Jimmy Wales le fondateur américain qui fit fortune dans la finance au début de sa carrière, créa sur le web un portail pornographique destiné à la gente masculine. Par la suite il cofonda Nupedia qui devint plus tard Wikipédia. Jusqu’à il y a quelques années, Wikipédia était gérée par quelques centaines de personnes seulement. Car en réalité très peu d’internautes participent à la rédaction en comparaison du nombre d’utilisateurs.

En 2008, Jimmy Wales a été accusé par Jeff Merkey d’avoir reçu de l’argent en échange d’une page dans Wikipédia qui dépeindrait Merkey sous des traits favorables et dont la modification serait bloquée. Cette affirmation n’est pas étonnante quand on voit qu’effectivement certaines pages sont complètement figées. De plus cette information n’apparait pas sur la page Wikipédia consacrée à Jimmy Wales (du moins dans sa version francophone). Ce qui pour le moins laisse songeur quand à son impartialité. Pourquoi cette info resterait cachée?

Youtube et Wikipédia, le nouveau bras armé de la propagande occidentale

Depuis quelques jours, j’ai également noté que Youtube fonctionne désormais en partenariat avec Wikipédia. Par exemple lorsqu’on regarde une vidéo de la chaîne RT France (Russia Today) une chaîne d’information Russe, on peut trouver juste en dessous de la vidéo un lien qui mène directement à la page Wikipédia RT France. Et surprise que trouve-t-on sur cette page (deuxième phrase du premier paragraphe) ?

« La neutralité de son information est régulièrement remise en question par des personnalités et médias occidentaux. »

AH AH AH ! Wikipédia a décidé qui détenait la neutralité de l’information ! Du moins cela laisse penser que RT France ne serait pas fiable. En l’occurrence les médias occidentaux sont les gentils qui donnent les bonnes nouvelles et les Russes sont les méchants qui donnent les fausses nouvelles ! On croit rêver !

Certains gouvernements occidentaux ont pu constater avec stupeur que les médias russes ont de plus en plus d’audience auprès du public d’Europe et notamment en France. Et pour cause, quand on voit la partialité des journalistes français qui ne sont plus vraiment des journalistes mais des larbins au service des puissances d’argent, les citoyens se tournent de plus en plus vers des sources d’informations alternatives.

Faut-il que les gouvernements commencent à trembler pour que Youtube se mette à tenter de détourner l’attention des internautes à coup de liens totalement de parti-pris ? Bien entendu, RT France a certainement un point de vue différent mais est-ce une raison pour prendre les gens pour des êtres naïfs et stupides?

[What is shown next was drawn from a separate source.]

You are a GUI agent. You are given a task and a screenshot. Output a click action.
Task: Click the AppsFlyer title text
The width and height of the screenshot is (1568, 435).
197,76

Youtube et Wikipédia viennent de démontrer par cette seule anecdote leur compromission. Comme dans le livre 1984 de Georges Orwell, il existe maintenant un ministère de la vérité.

Conclusion

Quelques recherches rapides permettent de faire un peu de lumière sur cet outil, qui ressemble peu ou prou à un organe de propagande supplémentaire. Bien-sûr, tout n’est pas à jeter dans Wikipédia mais dans notre période actuelle où la manipulation des foules est le mode principal de gouvernance, il est bon de garder un esprit critique sur ce genre de site web.

Enfin, par le passé j’avais fait un don à Wikipédia qui se targuait de ne pas être dépendant de la publicité et qui sollicitait les utilisateurs afin que ce projet puisse vivre. On ne m’y reprendra pas.